» YOUR GOAL
What is needed is an exact retyping of each entry, pictures excluded.

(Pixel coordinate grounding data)

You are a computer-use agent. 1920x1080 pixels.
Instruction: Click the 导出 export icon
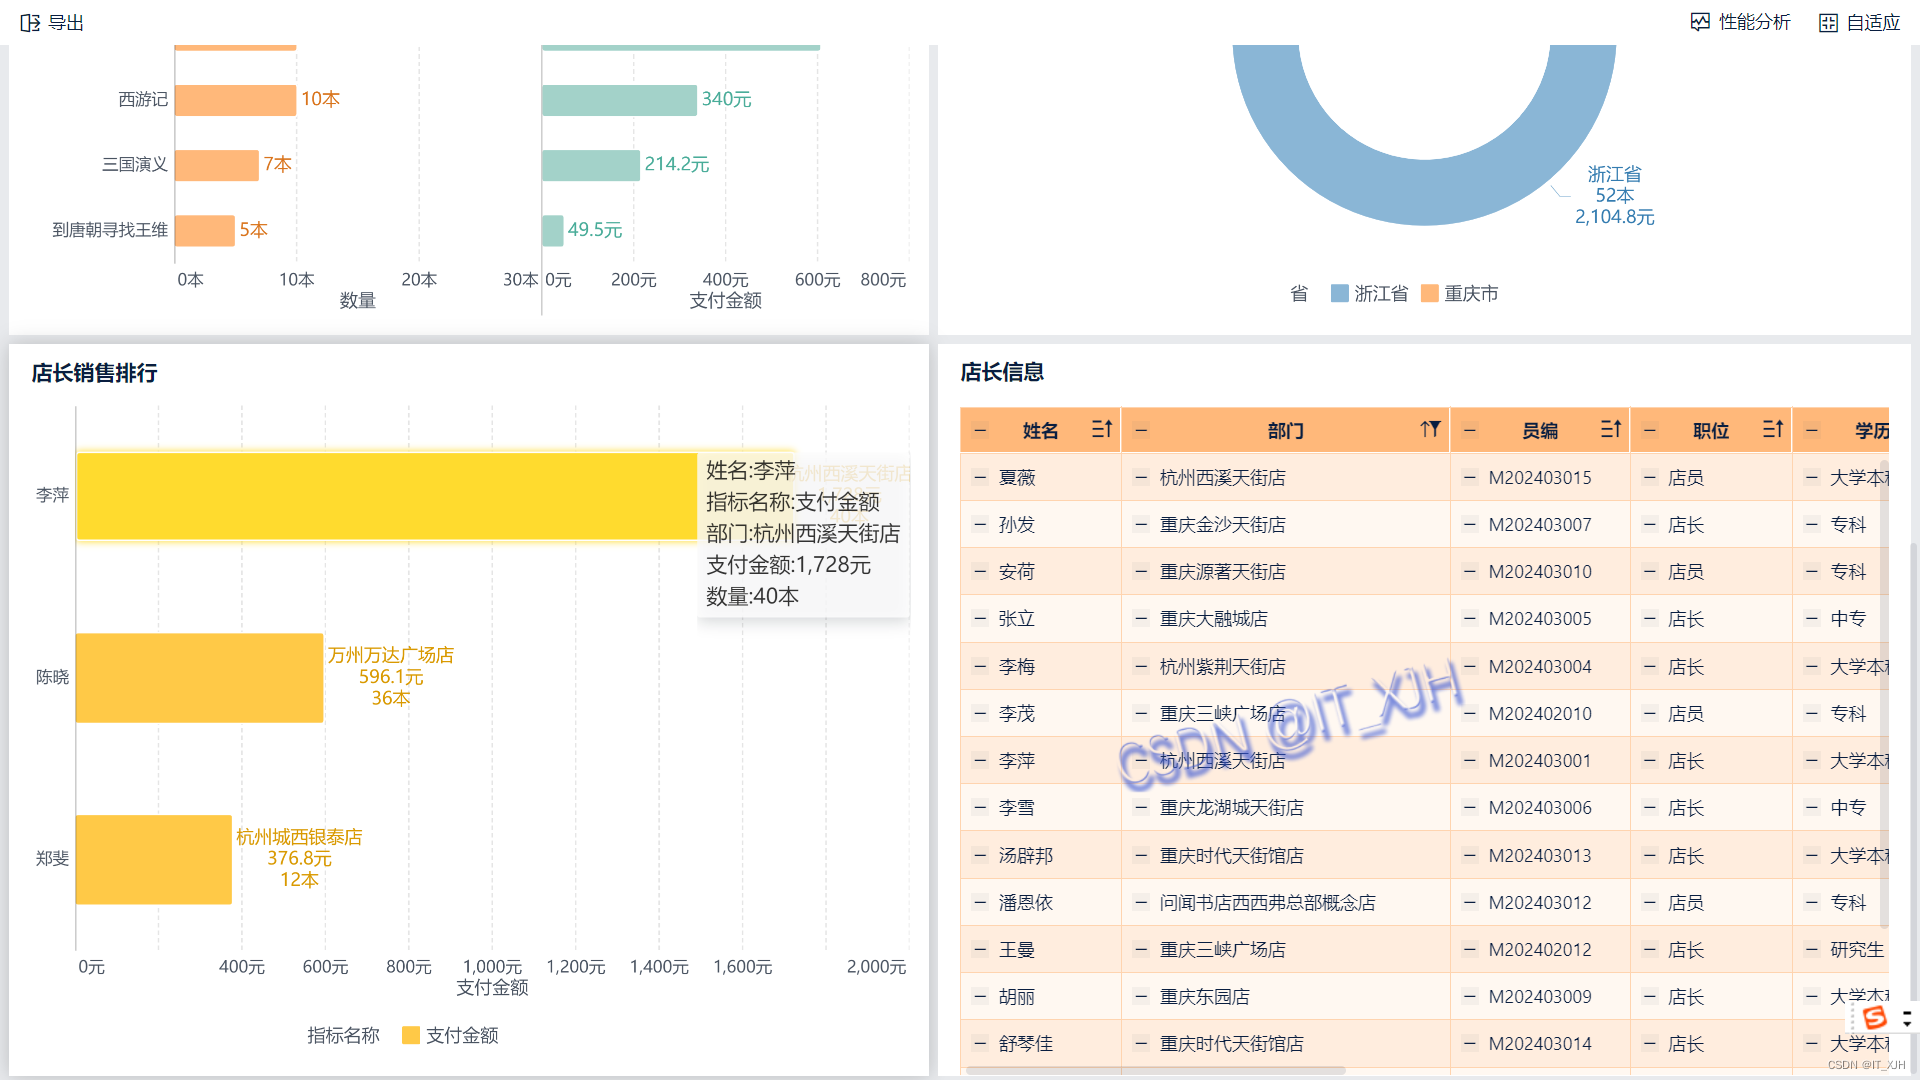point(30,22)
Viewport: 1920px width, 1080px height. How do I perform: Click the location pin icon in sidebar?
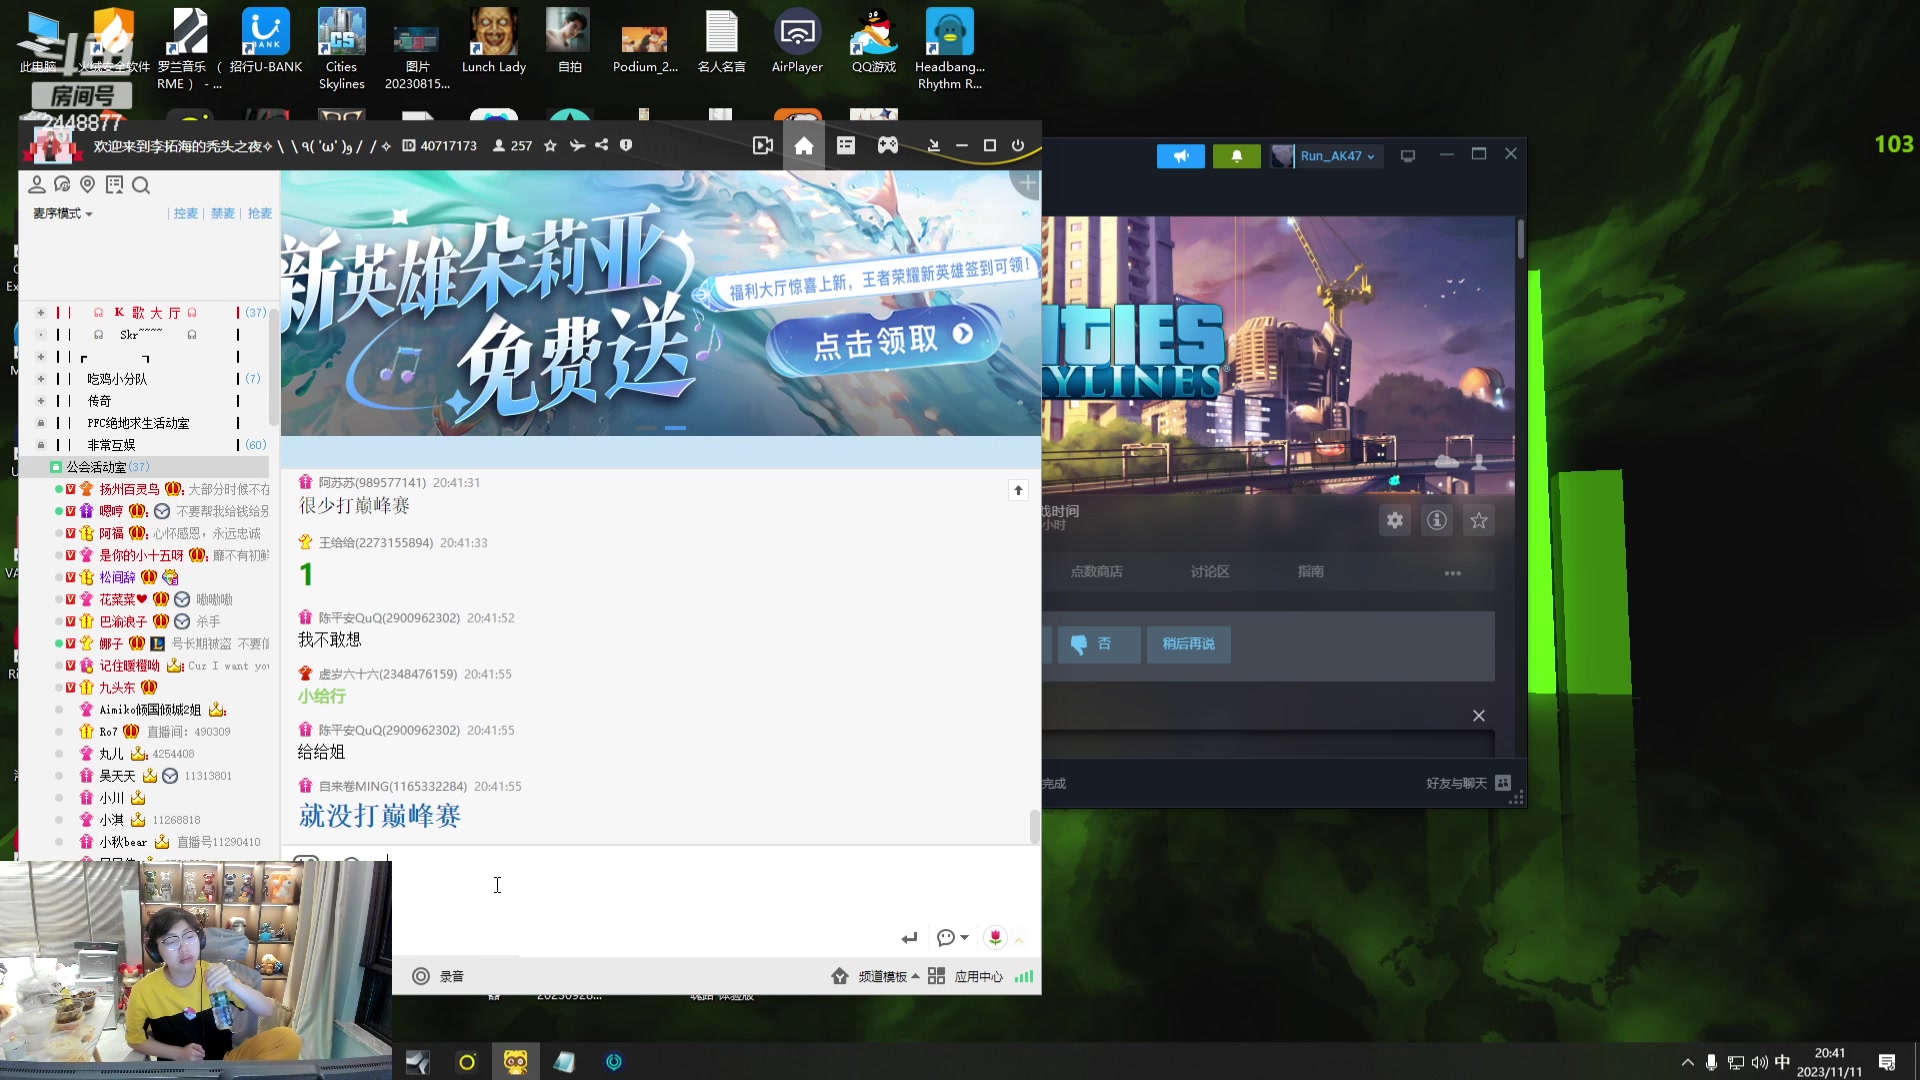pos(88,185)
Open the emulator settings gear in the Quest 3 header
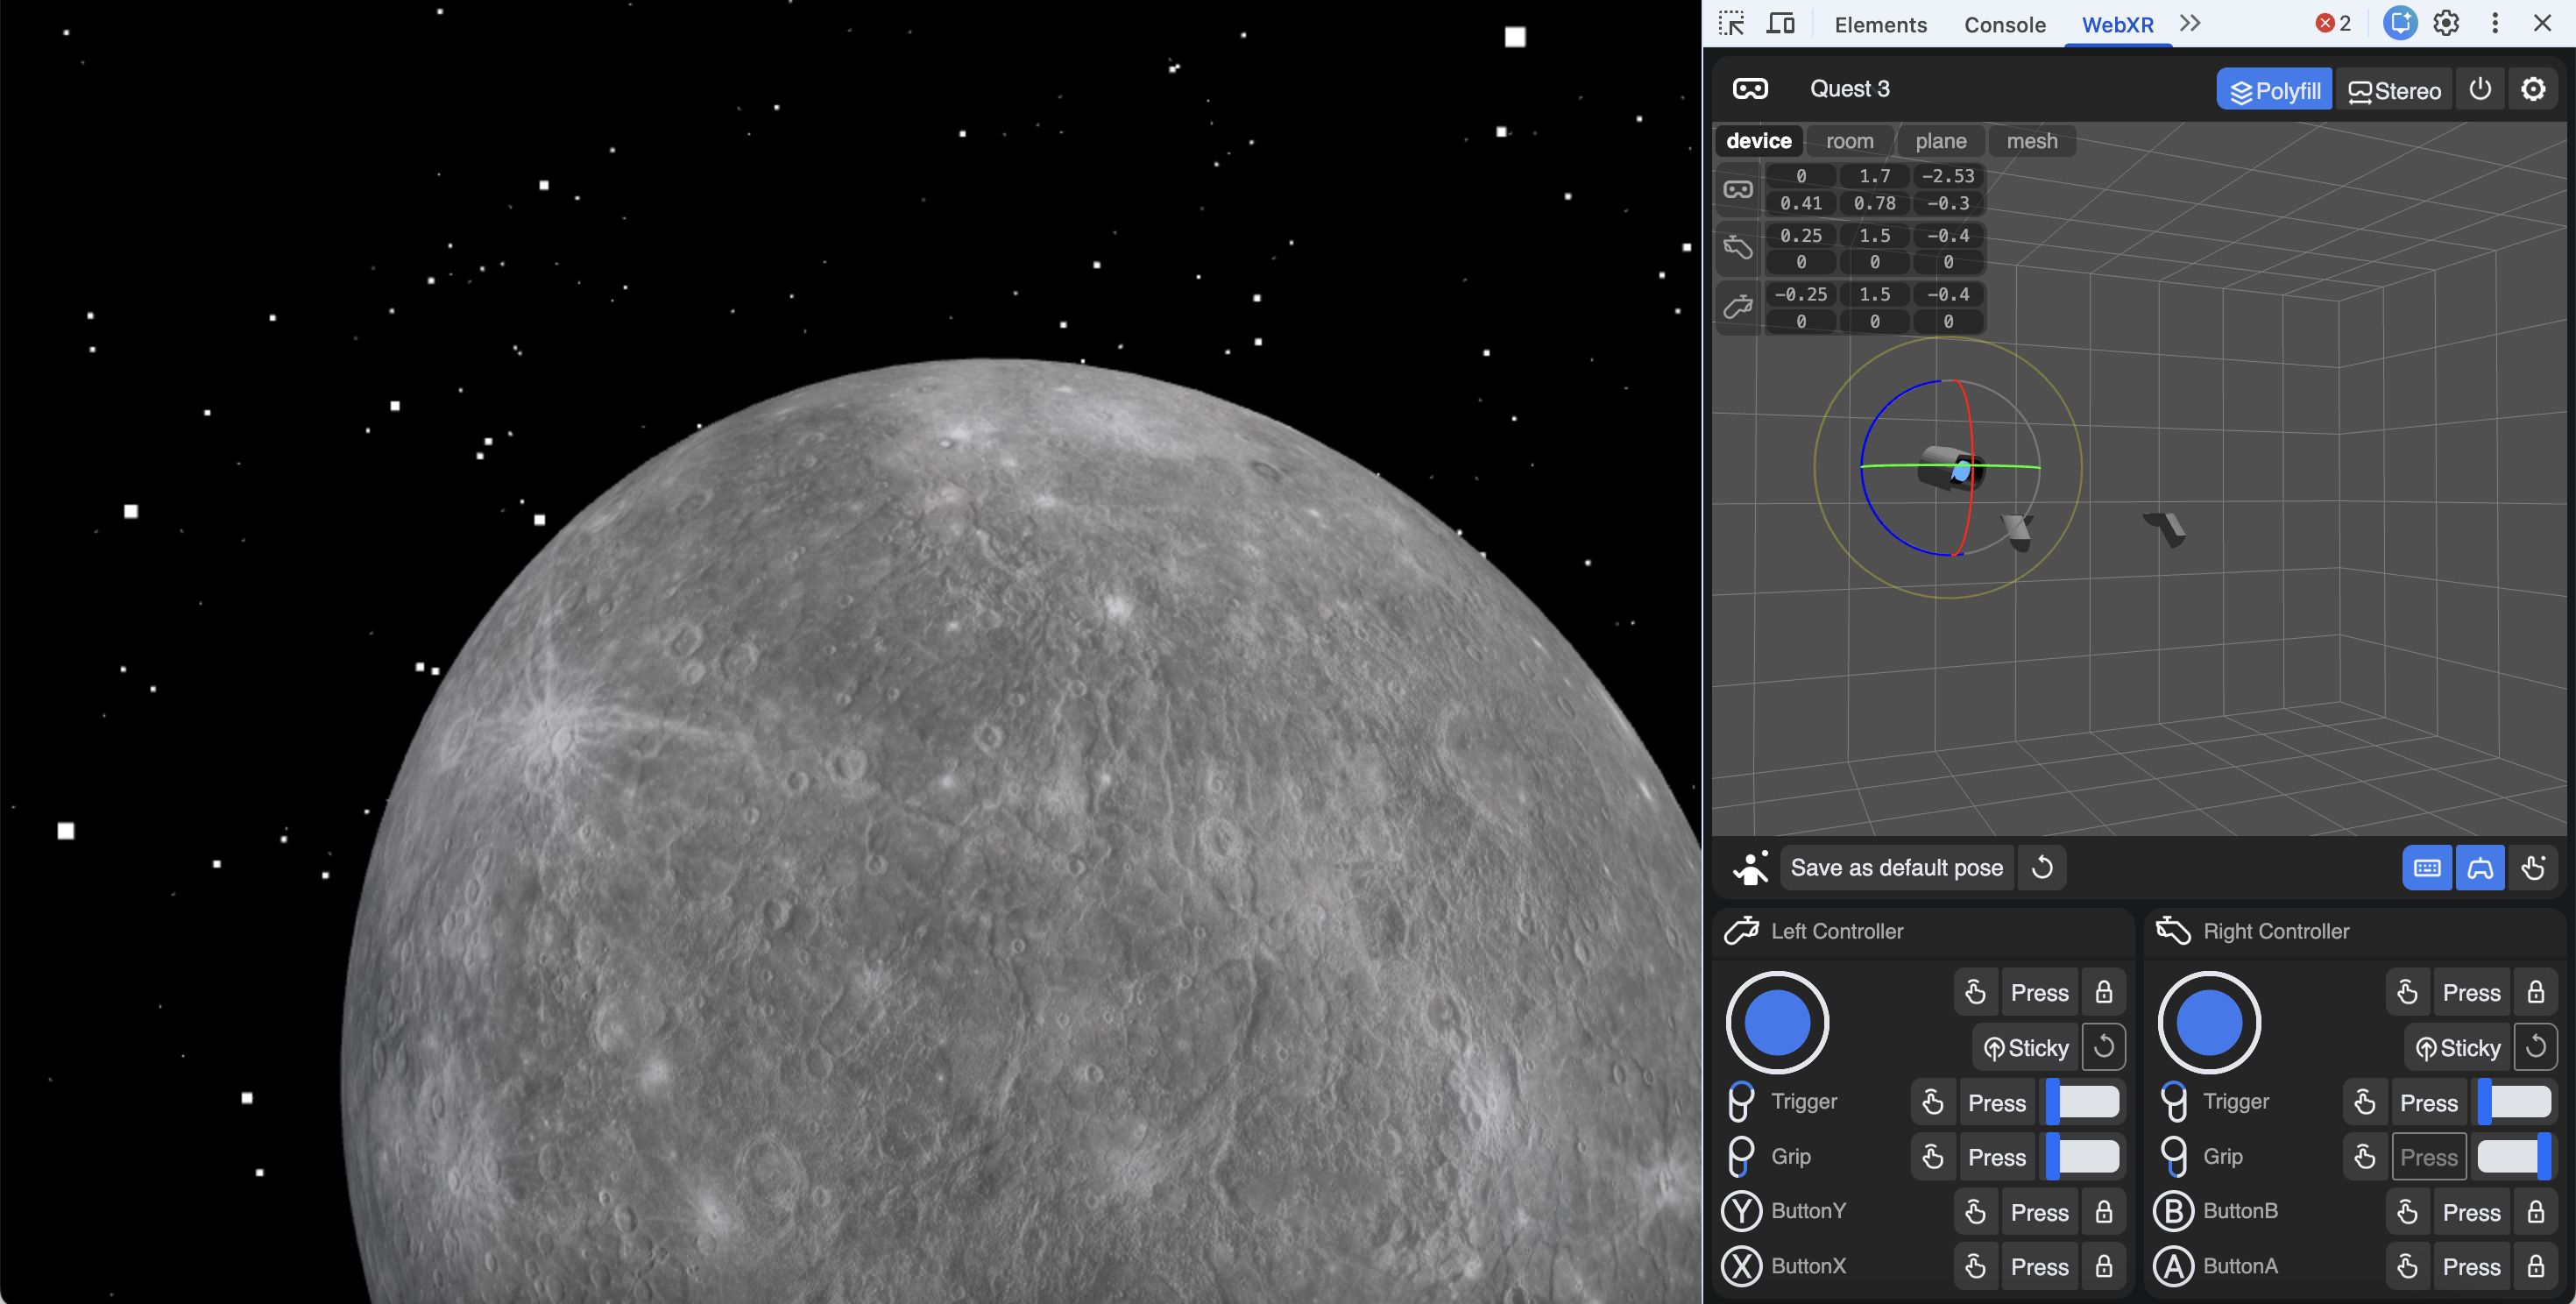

» ANSWER TO THE EXERCISE
You are a computer-use agent. 1920x1080 pixels.
Instruction: Click the 导出 export icon
point(30,22)
Viewport: 1920px width, 1080px height. How do I perform: Click the location pin icon in sidebar?
pos(88,185)
Open the emulator settings gear in the Quest 3 header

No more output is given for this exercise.